OPINION: Dear Abby

DEAR ABBY: Both fiancee and ring have disappeared from man's life

DEAR ABBY: Five months ago, after eight years, my fiancee terminated our relationship. I still have very strong feelings for her, although she ghosted me and won't communicate with me.

We agreed from the outset that should the relationship end, the ring (or value thereof) would be returned to me. I have sent numerous emails and text messages and have received no response. Her explanation for her silence for 22 days -- just before she broke up with me over the phone -- was because I "gave her an ultimatum."

She had selected the ring and told me repeatedly how much she loved it. Do you think she's still "in love" with me and that's why she refuses to return the ring? -- DUMPED WITHOUT RING

DEAR DUMPED: No, I think she is still in love with the RING, which is why she refuses to return it. Because your former fiancee has chosen to keep it rather than abide by the rules of etiquette or your verbal agreement, it's time to consult a lawyer. If you want that ring back (or the value thereof), you may have to take her to court to get it. Be glad you are rid of her, even if it wasn't your idea.

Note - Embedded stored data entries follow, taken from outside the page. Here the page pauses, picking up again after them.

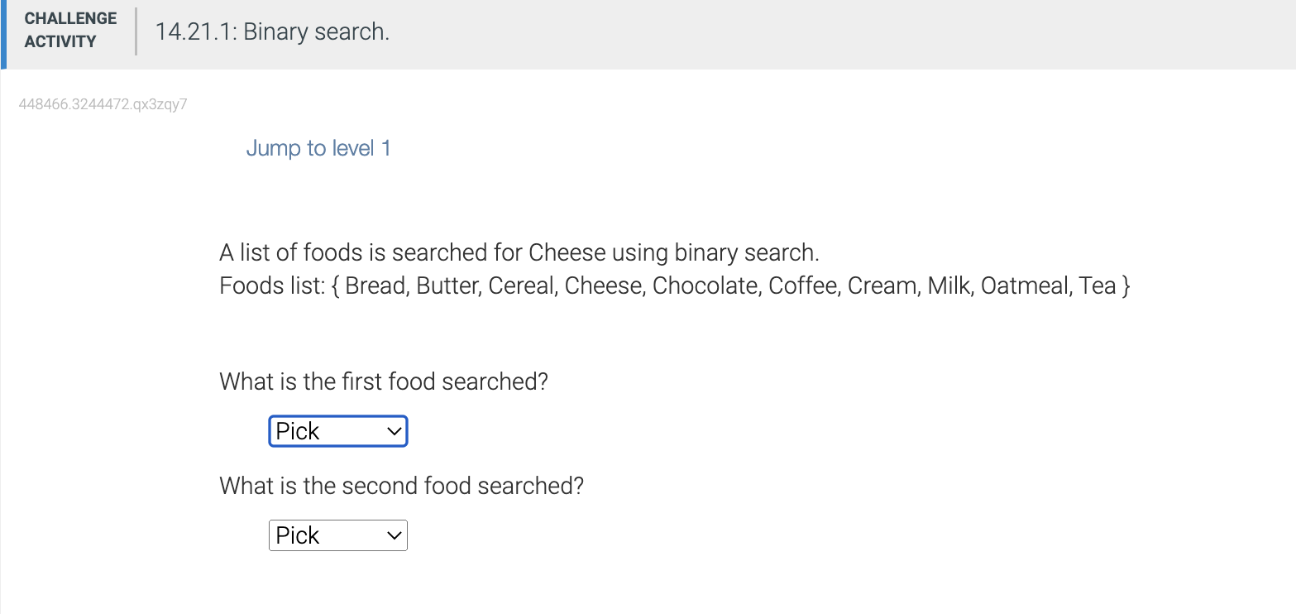Click the word Oatmeal in foods list
The height and width of the screenshot is (614, 1296).
point(1024,286)
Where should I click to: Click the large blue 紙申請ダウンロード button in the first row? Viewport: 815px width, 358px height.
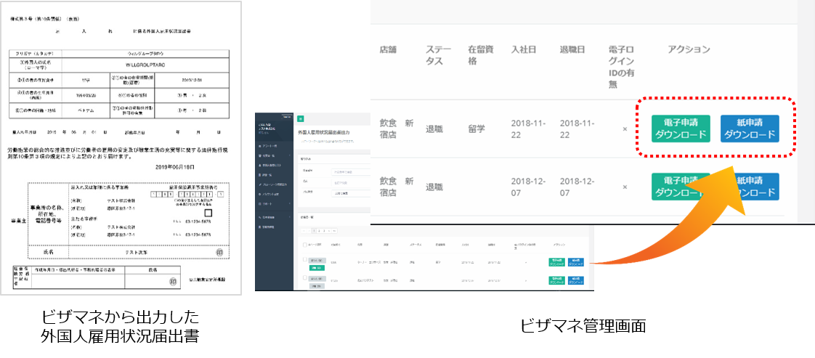coord(750,129)
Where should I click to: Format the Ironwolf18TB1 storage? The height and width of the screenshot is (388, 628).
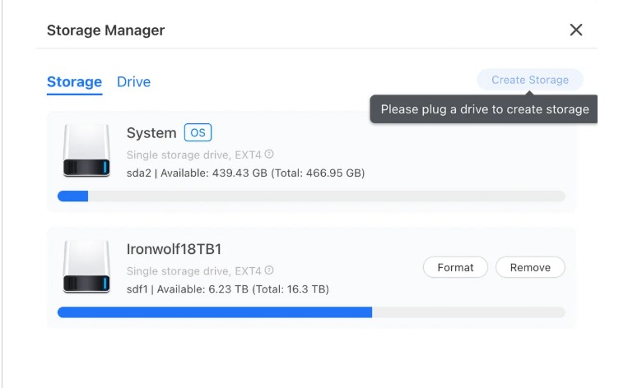pyautogui.click(x=455, y=267)

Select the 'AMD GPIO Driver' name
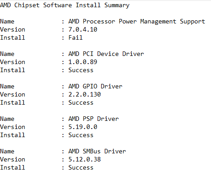click(x=95, y=86)
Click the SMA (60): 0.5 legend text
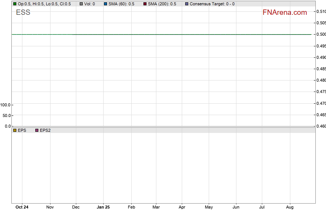This screenshot has height=215, width=326. pyautogui.click(x=121, y=4)
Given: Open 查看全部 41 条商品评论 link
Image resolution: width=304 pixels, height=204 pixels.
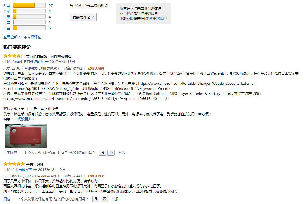Looking at the screenshot, I should click(x=23, y=37).
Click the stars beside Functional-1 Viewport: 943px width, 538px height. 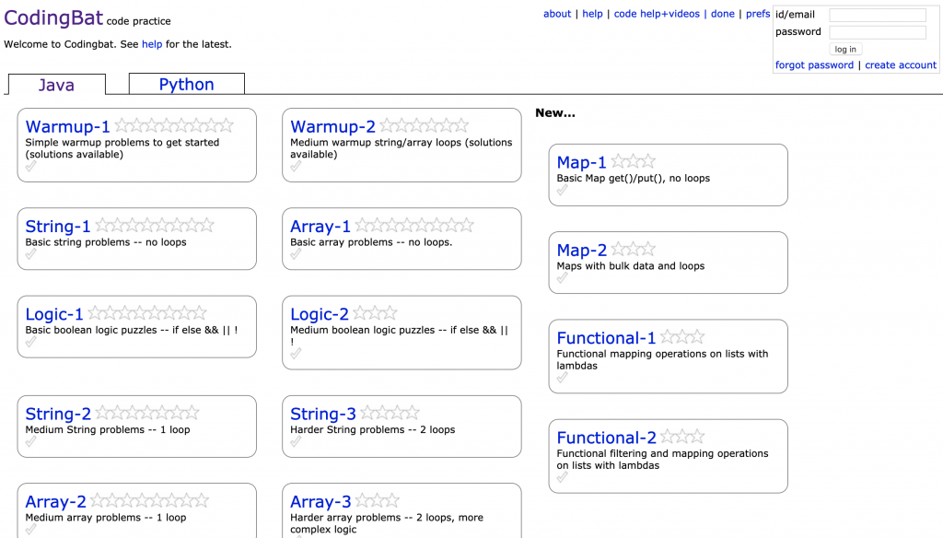(682, 338)
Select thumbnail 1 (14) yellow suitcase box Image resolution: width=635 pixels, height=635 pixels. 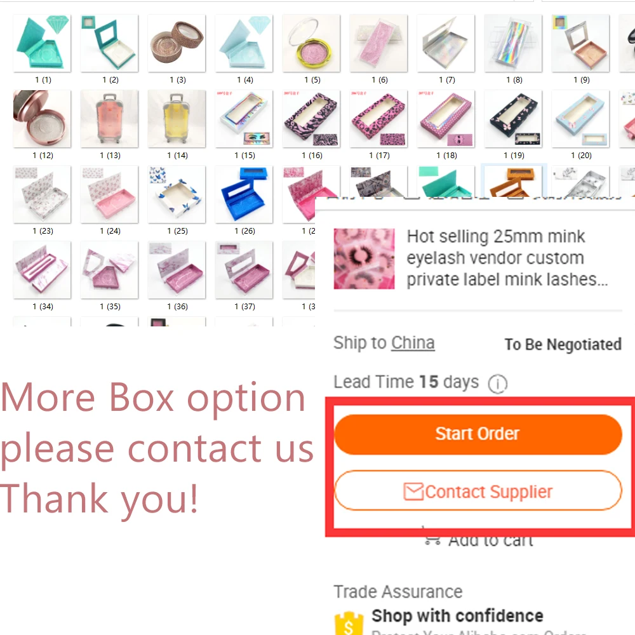(x=177, y=119)
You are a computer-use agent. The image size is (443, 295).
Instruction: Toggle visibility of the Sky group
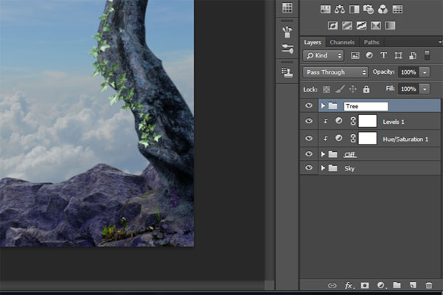tap(309, 168)
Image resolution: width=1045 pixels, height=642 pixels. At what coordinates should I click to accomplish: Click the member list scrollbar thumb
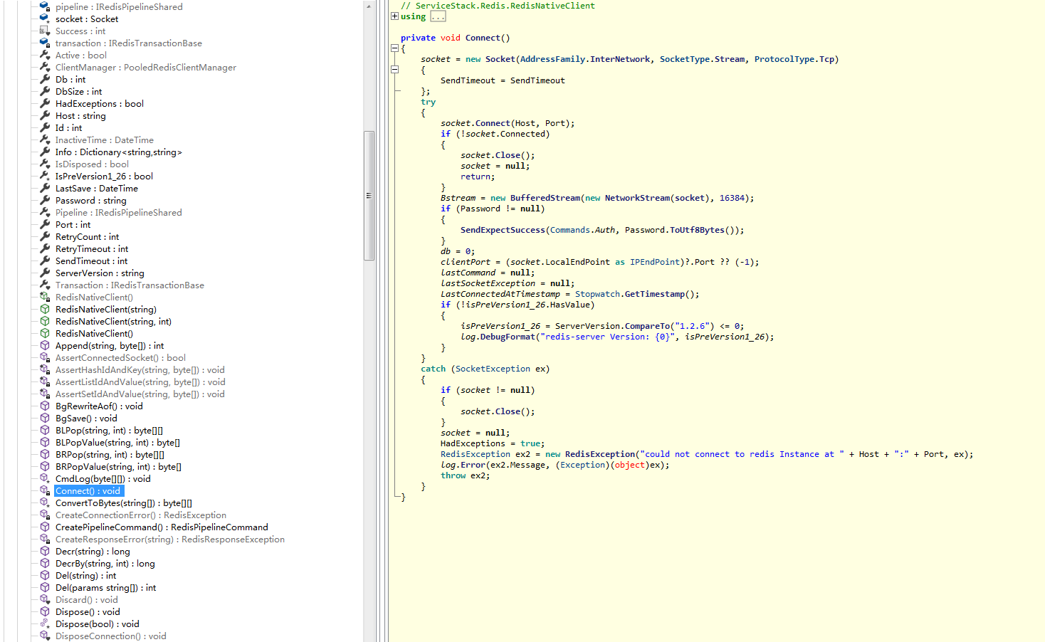coord(370,192)
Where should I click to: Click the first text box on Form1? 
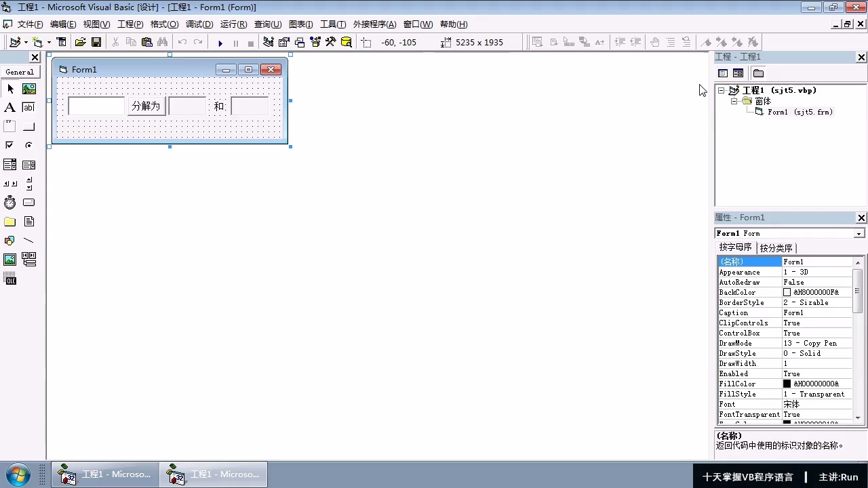pyautogui.click(x=96, y=106)
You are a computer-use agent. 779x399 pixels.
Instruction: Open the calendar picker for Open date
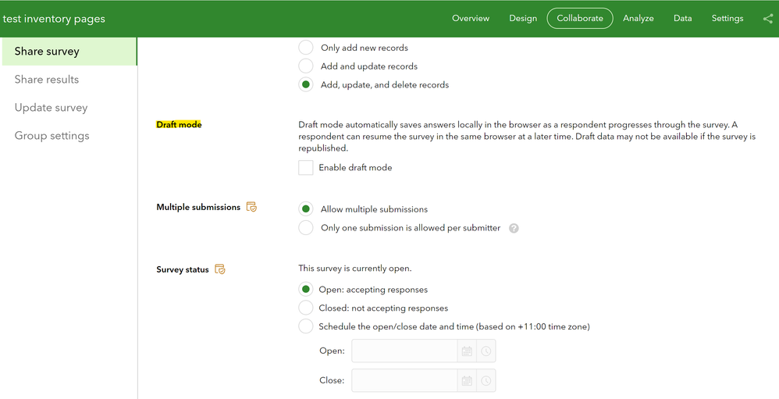point(467,351)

DEAR ABBY: I have an extremely well-educated and intelligent friend whose emotions, ideas and opinions seem to have become subjugated to the control of her relatively new spouse. I should add that he has a bad temper, and I am afraid it could escalate.

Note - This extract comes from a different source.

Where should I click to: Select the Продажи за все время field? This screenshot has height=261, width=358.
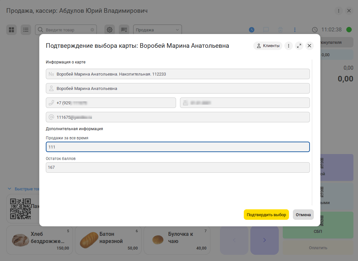[x=178, y=147]
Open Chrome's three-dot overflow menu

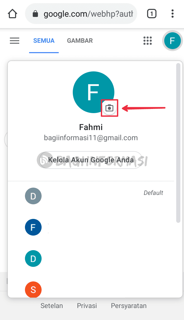pos(172,14)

What are my options for reporting or intervening in the situation? It's possible that she's willingly submitting, but it seems uncharacteristic. I have personal experience with this kind of situation in regard to family members, but I don't want to make a fuss if I'm wrong. -- CARING FRIEND IN KANSAS

DEAR FRIEND: Unless you have proof that your friend is being physically abused, the most helpful thing you can do is stay in close contact and make sure she knows you will always be there for her if she needs you, day or night. If she confides that her husband is emotionally abusive, support her by reminding her that, despite what her husband may have told her, she's intelligent and well-educated.

Talk to her about the situations you have encountered in your own family and mention the National Domestic Violence Hotline (thehotline.org; 800-799-7233). If she contacts you because he has hurt her physically, get her to an emergency room right away. They know how to handle (and report) domestic abuse and are mandated to do so.

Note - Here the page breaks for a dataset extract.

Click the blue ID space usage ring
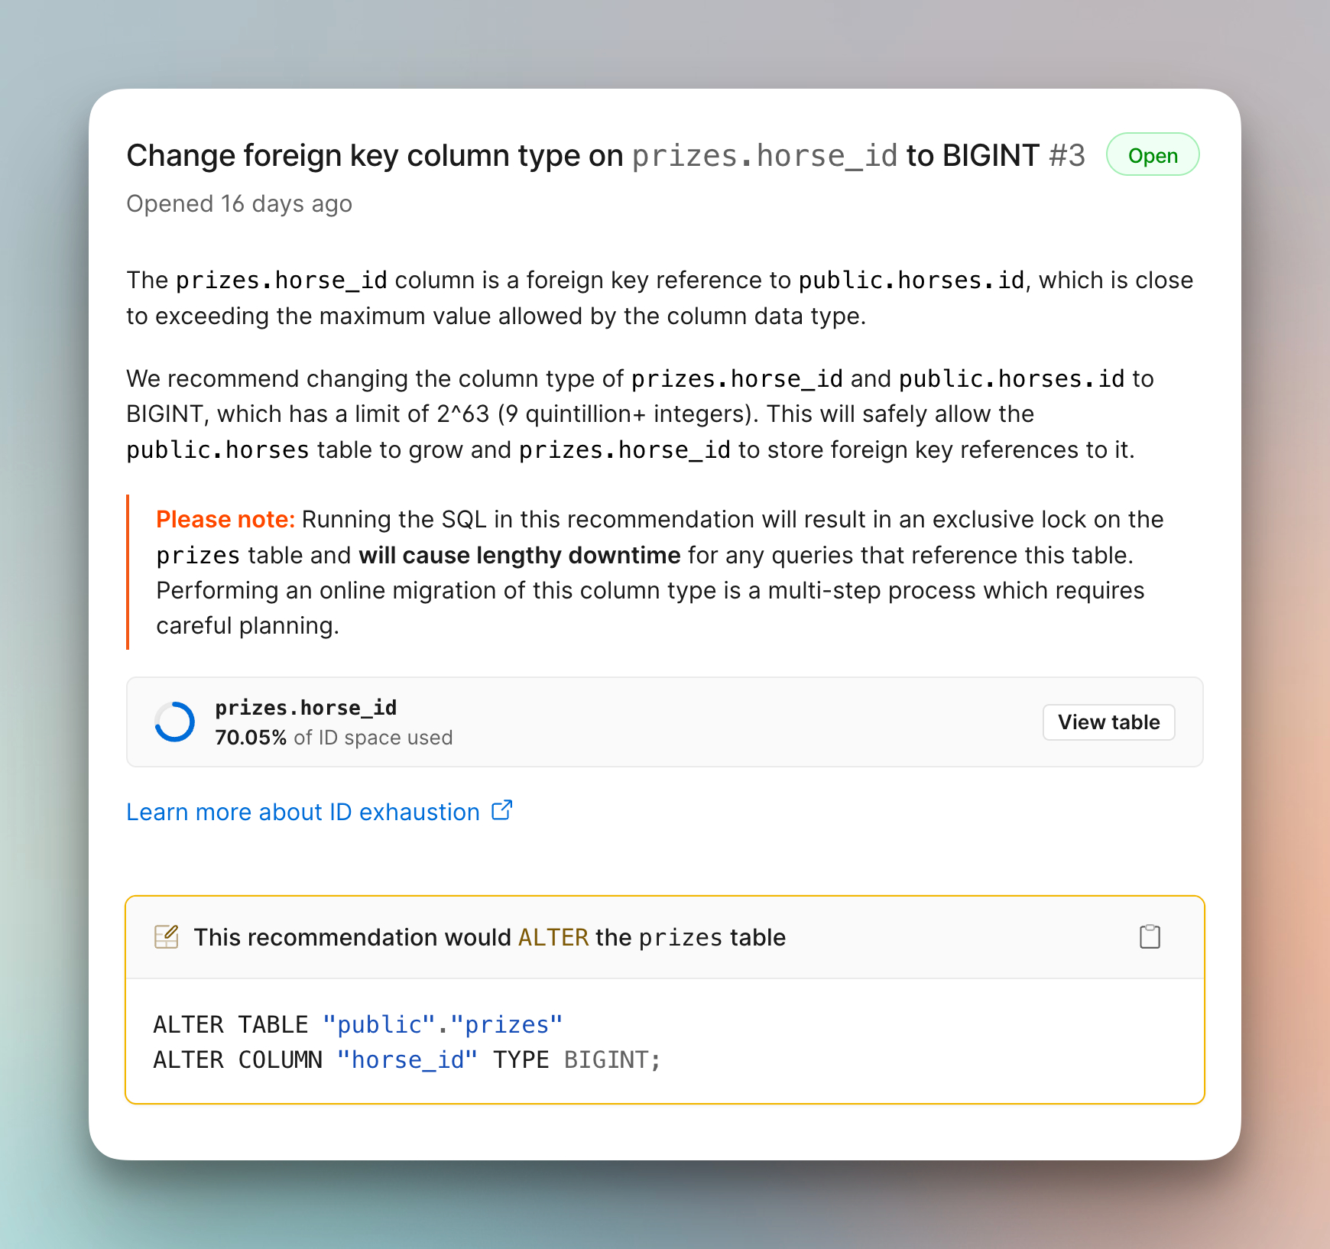This screenshot has height=1249, width=1330. pos(175,722)
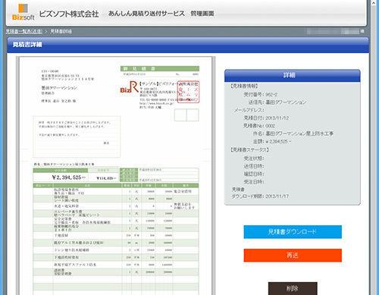Screen dimensions: 379x295
Task: Click the Biz logo in estimate preview
Action: coord(129,87)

DEAR ABBY: Is it fair to other family members to leave dirty dishes in the sink until "later"? My wife and I have been married 15 years, but my wife still leaves dirty dishes in the sink all day, every day, "until I can get to them." To me, this is rude and inconsiderate. If I have time enough to use a dish or a glass, I have time to rinse it and put it in the dishwasher. Who is right here? -- RUDE IN TEXAS

DEAR RUDE: You are. Because you have asked your wife repeatedly not to do this, one would think she would accommodate you. It takes only a moment to put used dishes and utensils into a dishwasher rather than leave them stacked in the sink. Her disregard for your feelings is passive-aggressive. Consider asking her if she does it as a way to punish you for something she's not willing to discuss.